Red Hat CEO Matt Hicks is said to have told employees in an email "we will not reduce roles directly selling to customers or building our products," which means many upstream Linux developers that build Red Hat Enterprise Linux and associated software products should be safe.
Red Hat will begin notifying affected employees today in some countries while the process will continue through the end of the quarter. IBM, which acquired Red Hat in 2019, has already slashed some five thousand positions so far in 2023.
Hicks said the decision to lay off hundreds of employees is “appropriate to ensure Red Hat’s ability to compete in a new environment.” We must continue to sharpen our focus and do fewer things better. This will be difficult for all of us; there is no way around that.”

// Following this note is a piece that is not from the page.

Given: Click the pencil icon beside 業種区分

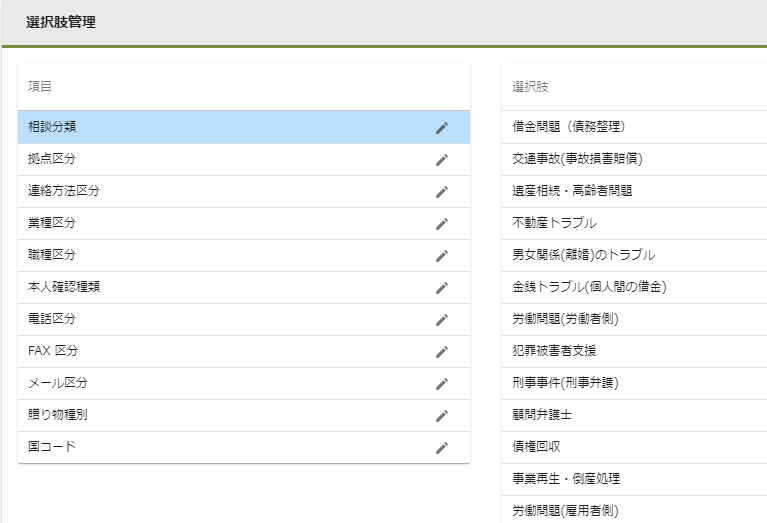Looking at the screenshot, I should click(x=442, y=223).
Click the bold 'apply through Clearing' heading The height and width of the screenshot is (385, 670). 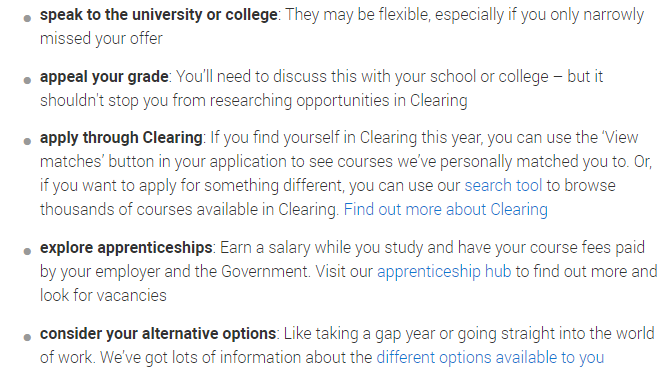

His reasoning for the staff cuts seems a bit off. In an interview witn CRN he praises his staff and says it is important for Red Hat to take advantage of new opportunities in open hybrid cloud due to the evolution of public cloud and edge computing. This is the same speech you use when you are talking about an expansion rather than staff lay offs.
He told Red Hat employees who are remaining with the company that they must sharpen their focus and do “fewer things better.”
“Our ways of operating must evolve—there will be a required change in the work we all do. We must be willing to engage and learn the intersections between our teams and to manage them more directly, with fewer layers of interface,” Red Hat’s CEO said. “This is not work we can delegate to others; instead, we must put our energy into simplifying our structure.”
Red Hat’s structural change needs to be accompanied by a “cultural change as well. We must choose to work and prioritise differently, or we will simply recreate the challenges that got us here,” said Hicks.
Of course it might be just because the parent company IBM has made a layoffs and expects its underlings to follow suit, but that would not be simplifying any structures, just laying off staff for the sake of it. Red Hat sales surged nearly 20 per cent last year.